Segment Open
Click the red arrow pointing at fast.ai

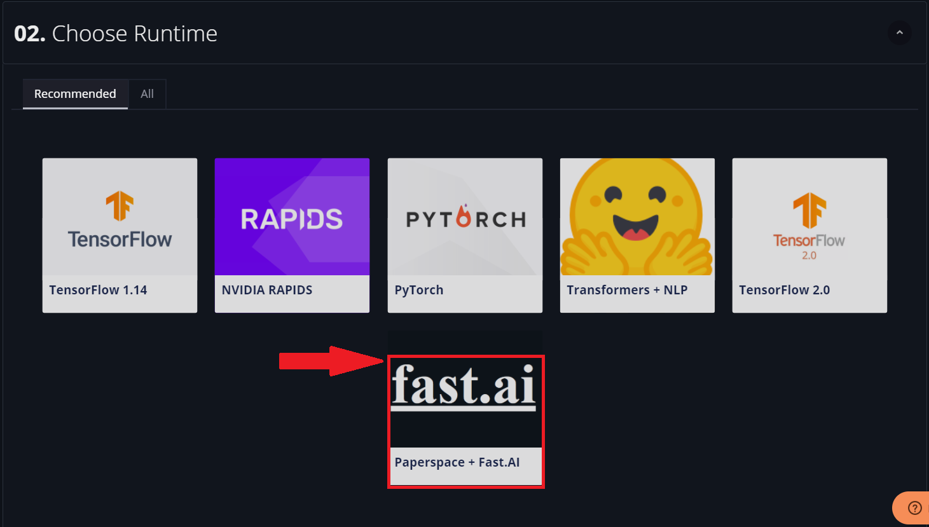329,361
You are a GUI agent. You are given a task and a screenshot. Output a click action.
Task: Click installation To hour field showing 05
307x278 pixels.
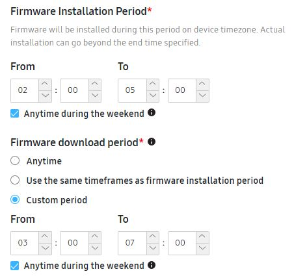pos(132,90)
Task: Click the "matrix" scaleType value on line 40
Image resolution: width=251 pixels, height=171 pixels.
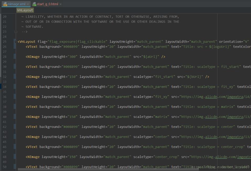Action: click(x=161, y=117)
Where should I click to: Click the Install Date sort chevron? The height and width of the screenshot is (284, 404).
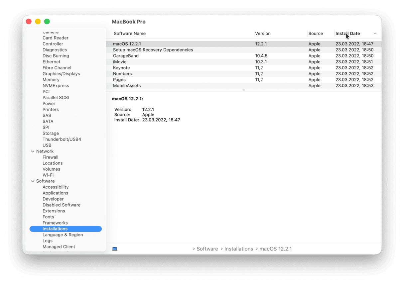(375, 34)
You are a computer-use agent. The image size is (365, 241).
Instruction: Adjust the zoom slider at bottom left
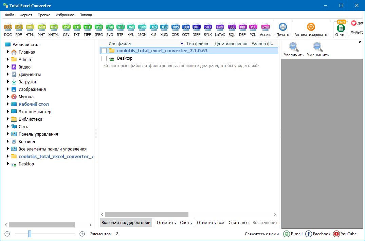tap(29, 234)

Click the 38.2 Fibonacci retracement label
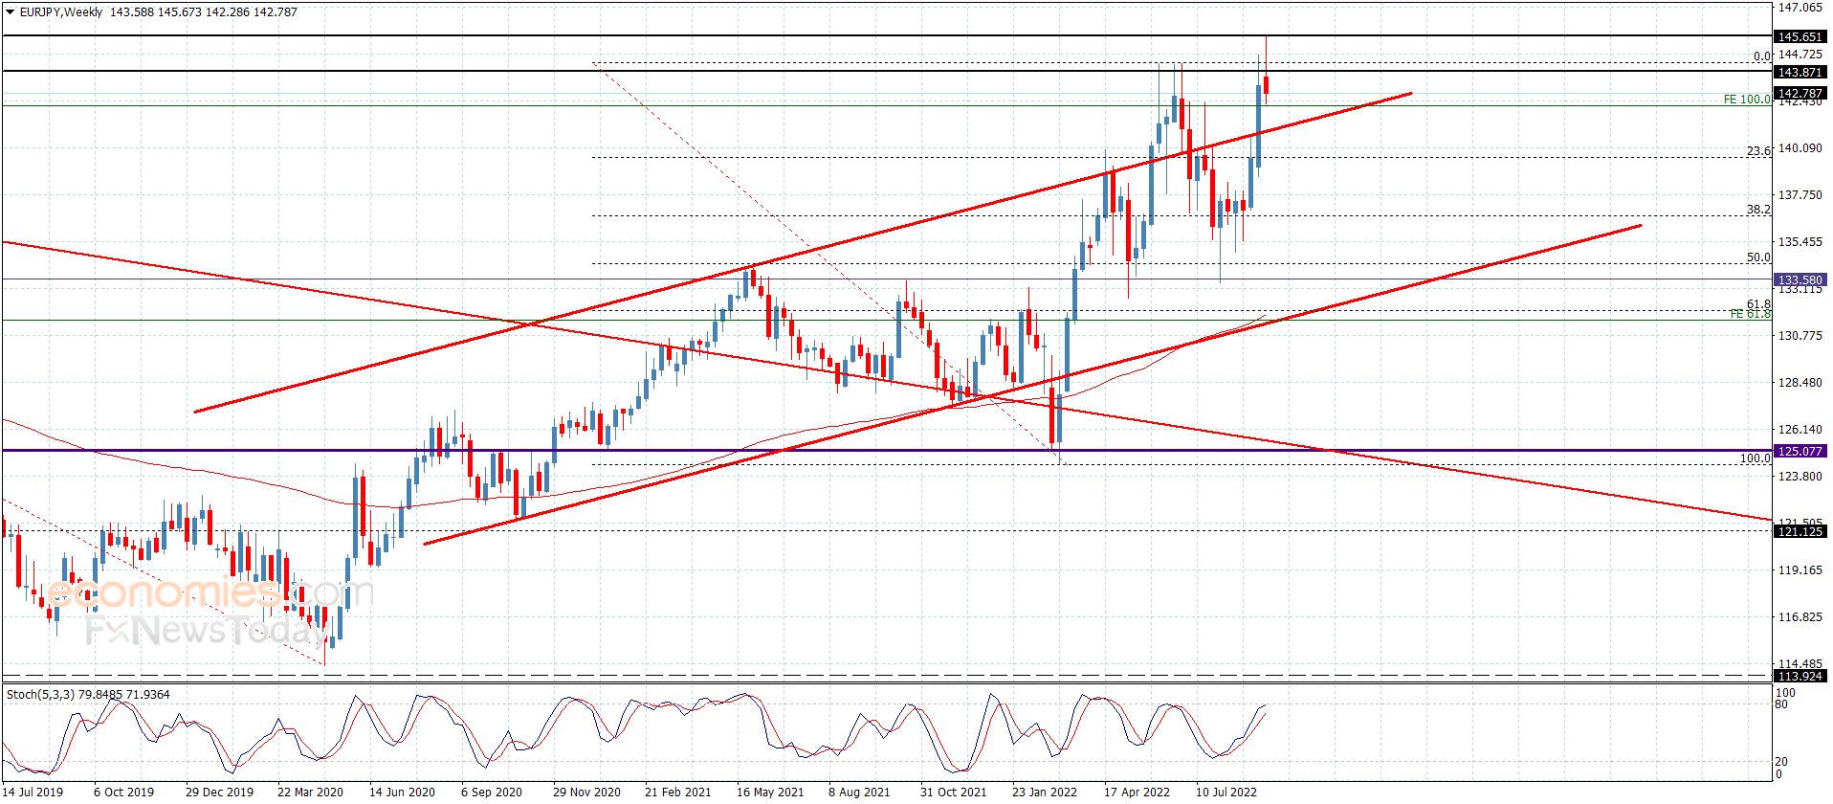click(1758, 210)
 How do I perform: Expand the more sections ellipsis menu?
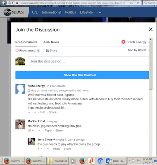pyautogui.click(x=99, y=12)
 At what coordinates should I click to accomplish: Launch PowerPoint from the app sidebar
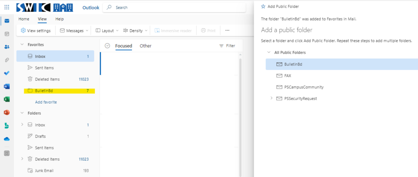7,112
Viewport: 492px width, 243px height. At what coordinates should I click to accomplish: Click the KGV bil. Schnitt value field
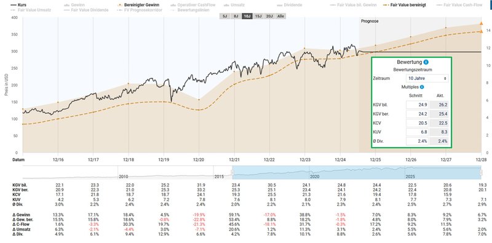417,105
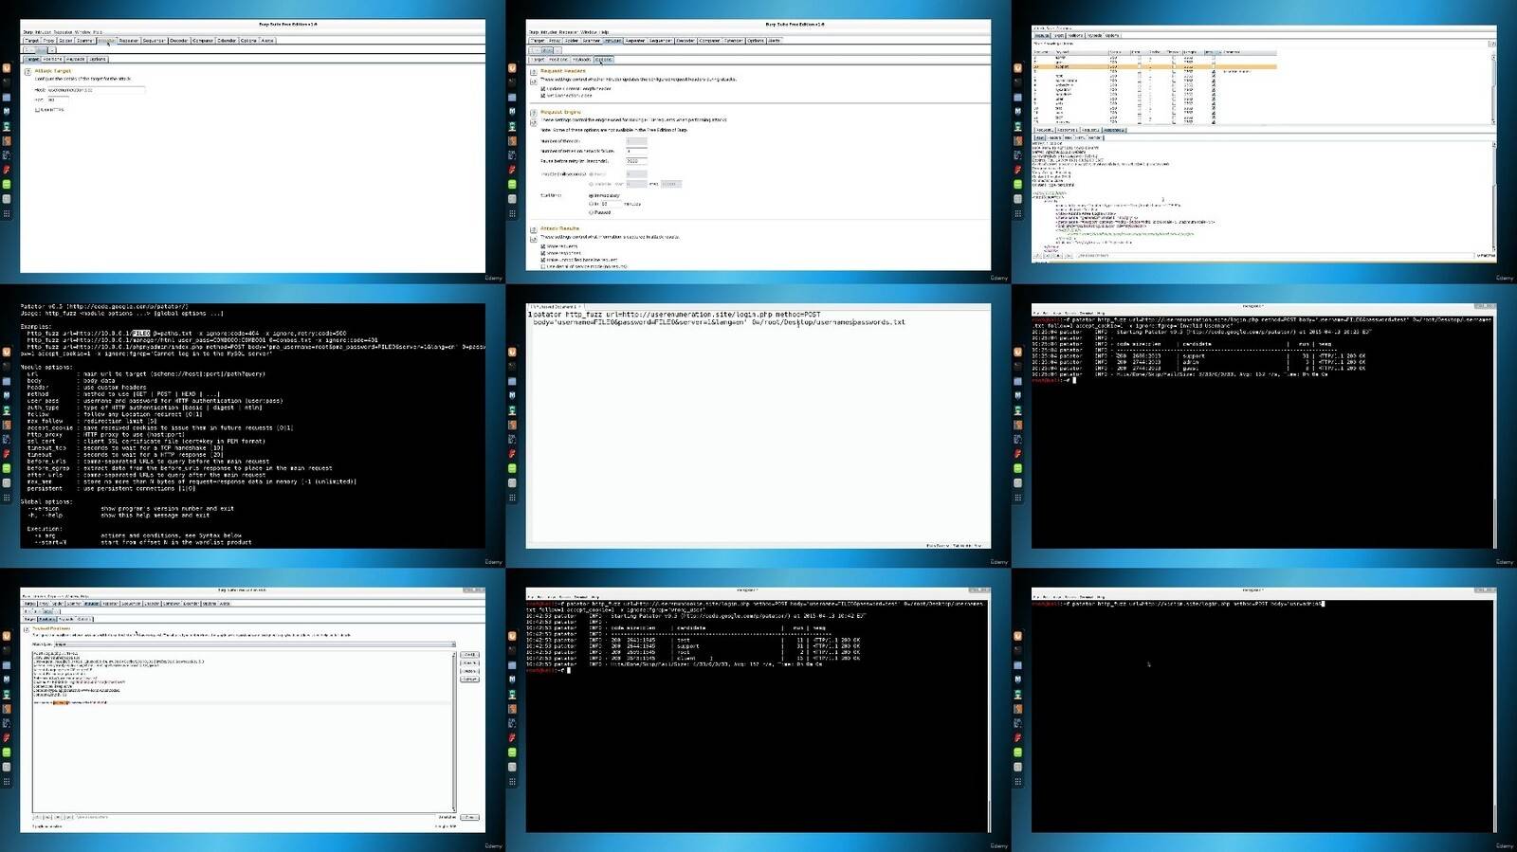Switch to Payloads tab on Attack Target screen
1517x852 pixels.
[76, 59]
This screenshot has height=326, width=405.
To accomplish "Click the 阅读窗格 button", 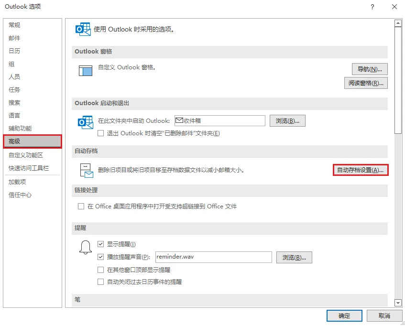I will pyautogui.click(x=366, y=83).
Segment Closed
| Problem requirements |
From the data above, copy every line where "agent" appears.

| Result |
You are a GUI agent. You are given a task and a screenshot. Output a click action.
You are a computer-use agent. The image size is (365, 241).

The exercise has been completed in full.